Over at Artichoke, a spirited discussion emerged in the comments of her recent post "'Take care of the sense, and the sounds will take care of themselves.'" My light bulb moment came after botts had theorised that part of the problem with ICT absorption in schools was the education system's oversupply of "digital immigrant" aged practitioners and that the next wave of techsavvy teachers coming out of uni would be up to the challenge. Artichoke replied in the next comment that...

......I realised that teaching is not a career option for that attracts Prensky’s Digital Immigrants as much as it attracts the Digital Luddites.

Teaching is not what you would recognise as a career pregnant with ICT opportunity.

I hadn't considered that possibility before but.... it's true! Someone with ICT talent in their late teens/early twenties will be snapped up by other professions where their abilities will provide them with opportunities and acknowledgement, not the roadblocks and skepticism of an education system struggling to stay relevant to its students.

Like I said, so often, I find edubloggers summing up a particular viewpoint in a neat quotable paragraph that I "couldn't put it better myself."

I've been enjoying the holiday break and spending some quality time with the family. I went to Teachers Golf Day on the Monday at the wonderful Murray Bridge Golf Club. I was my usual inconsistent self mixing in two birdies with some atrocious holes including sailing a long tee shot over the out-of-bounds fence onto someone's gravel driveway. On Tuesday we took the boys to see Over The Hedge at the cinema. I still marvel at the amazing animation in children's films these days especially after we saw Cars the other week as well. The first ten minutes of that movie were a sensory spectacular - I loved the realistic shine and gleam on the animated cars as they jockeyed for position on the precisely detailed track, putting even an X-Box 360 to shame. I still have to consciously remind myself that the "wow" factor I experience isn't necessarily the same for my sons - in fact, because it is so "real" I wonder if the blurred distinction between the real world and animated world is impossible to detect in their malleable minds. Certainly, in my youth, cartoons like The Roadrunner Show and Huckleberry Hound didn't have that problem.

Every evening though, I fire up the laptop and spend some time tweaking and preparing for my blogging workshop at the upcoming CEGSA conference. Now North Americans might all head to NECC but in this part of the world, this conference is a big deal. So,I've been fussing over a Powerpoint slideshow that will serve as a backdrop/brain prompt/presentation tool and trying to observe some of the ideas and philosophies I've read over at Presentation Zen. I'm trying to keep text to short memorable phrases (Be a contributor, not just a consumer) and a simple colour scheme in line with the "less is more" approach. I went hunting through the Creative Commons section of Flickr for some handy images and ended up looking at Leigh Blackall's Networked Learning images. I loved the overcast sky on the first pic and that became the genesis of a simple idea for my own presentation. Armed with our Canon Ixus 500, I went out in the backyard and took some shots of the afternoon sky to use. My youngest child, Joshua, followed me out and I ended up pushing him on the swing for a fair while. This worked out well because the weather and clouds kept changing, presenting me with new potential backdrops.
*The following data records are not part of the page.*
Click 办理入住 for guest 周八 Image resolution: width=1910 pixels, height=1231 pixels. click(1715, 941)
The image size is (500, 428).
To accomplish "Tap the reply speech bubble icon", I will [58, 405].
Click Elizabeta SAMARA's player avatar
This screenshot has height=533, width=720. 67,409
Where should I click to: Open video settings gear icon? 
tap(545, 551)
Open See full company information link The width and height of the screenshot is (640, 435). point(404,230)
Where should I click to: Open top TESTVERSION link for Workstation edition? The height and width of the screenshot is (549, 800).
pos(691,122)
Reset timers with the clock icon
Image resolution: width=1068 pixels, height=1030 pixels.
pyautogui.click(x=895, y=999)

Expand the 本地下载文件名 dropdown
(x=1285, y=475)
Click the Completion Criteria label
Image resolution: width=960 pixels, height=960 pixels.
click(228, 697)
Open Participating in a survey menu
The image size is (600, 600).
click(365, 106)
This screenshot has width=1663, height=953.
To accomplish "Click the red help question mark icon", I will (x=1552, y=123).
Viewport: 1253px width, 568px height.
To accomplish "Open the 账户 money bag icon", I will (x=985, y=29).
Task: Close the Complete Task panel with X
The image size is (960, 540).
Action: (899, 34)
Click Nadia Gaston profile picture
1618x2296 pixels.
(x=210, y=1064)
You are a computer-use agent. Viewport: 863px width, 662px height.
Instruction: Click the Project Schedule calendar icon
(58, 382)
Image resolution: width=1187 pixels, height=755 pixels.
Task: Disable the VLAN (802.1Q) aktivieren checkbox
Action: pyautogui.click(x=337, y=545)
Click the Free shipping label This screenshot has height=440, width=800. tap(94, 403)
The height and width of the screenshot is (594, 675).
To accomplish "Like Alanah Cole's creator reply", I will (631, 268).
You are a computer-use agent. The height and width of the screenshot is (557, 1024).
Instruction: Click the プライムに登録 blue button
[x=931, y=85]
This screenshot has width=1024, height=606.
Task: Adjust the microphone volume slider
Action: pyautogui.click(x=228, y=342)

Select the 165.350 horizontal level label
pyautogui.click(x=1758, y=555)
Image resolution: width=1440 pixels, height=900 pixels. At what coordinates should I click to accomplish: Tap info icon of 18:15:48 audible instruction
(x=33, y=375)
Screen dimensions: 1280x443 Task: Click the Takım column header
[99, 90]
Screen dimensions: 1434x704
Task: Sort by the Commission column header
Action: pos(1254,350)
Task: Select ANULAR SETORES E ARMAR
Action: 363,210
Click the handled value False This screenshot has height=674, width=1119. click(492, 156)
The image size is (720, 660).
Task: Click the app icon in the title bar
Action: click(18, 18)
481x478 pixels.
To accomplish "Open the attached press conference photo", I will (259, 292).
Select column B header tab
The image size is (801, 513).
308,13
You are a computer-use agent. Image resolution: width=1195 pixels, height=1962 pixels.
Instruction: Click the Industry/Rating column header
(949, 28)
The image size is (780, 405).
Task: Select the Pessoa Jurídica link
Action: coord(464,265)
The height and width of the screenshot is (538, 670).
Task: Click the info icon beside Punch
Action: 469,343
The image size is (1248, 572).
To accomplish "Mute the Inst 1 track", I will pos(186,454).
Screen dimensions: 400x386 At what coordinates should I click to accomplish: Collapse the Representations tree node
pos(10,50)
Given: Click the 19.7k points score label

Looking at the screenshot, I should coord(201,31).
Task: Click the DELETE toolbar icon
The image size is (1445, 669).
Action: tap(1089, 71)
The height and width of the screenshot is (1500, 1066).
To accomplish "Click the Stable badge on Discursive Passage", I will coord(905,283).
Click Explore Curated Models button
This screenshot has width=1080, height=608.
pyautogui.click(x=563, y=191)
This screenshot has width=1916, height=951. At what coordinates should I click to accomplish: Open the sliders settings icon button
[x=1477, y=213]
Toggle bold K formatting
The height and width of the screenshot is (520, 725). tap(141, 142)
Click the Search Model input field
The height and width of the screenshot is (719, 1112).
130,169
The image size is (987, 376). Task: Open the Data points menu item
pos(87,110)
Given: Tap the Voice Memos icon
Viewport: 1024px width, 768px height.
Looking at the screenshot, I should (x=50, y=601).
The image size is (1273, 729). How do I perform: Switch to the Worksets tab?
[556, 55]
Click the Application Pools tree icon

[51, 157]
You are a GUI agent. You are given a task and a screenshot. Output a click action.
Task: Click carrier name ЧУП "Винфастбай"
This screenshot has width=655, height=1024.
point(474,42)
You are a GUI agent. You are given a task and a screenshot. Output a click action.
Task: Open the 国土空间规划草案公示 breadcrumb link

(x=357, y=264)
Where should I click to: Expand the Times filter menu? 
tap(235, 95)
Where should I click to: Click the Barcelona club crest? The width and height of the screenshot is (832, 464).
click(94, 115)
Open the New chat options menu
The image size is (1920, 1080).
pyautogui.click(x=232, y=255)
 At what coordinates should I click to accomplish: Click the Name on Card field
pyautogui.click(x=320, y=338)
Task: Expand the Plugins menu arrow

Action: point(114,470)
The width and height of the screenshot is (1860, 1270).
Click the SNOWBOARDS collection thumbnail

One thing leads to another.... (Leigh's image first, followed by mine)
What's the point of this post? Not too sure but I think I've been somewhat influenced by the Daniel Pink book, "A Whole New Mind." If anyone couldn't tell, I've just finished the section on Design which is influencing the way I'm going to present my message. I've also read Story and some of my diagrams like my QuikMap of my Commenting Community will help with that aspect. Now to keep reading the section on Symphony to pull the whole thing together.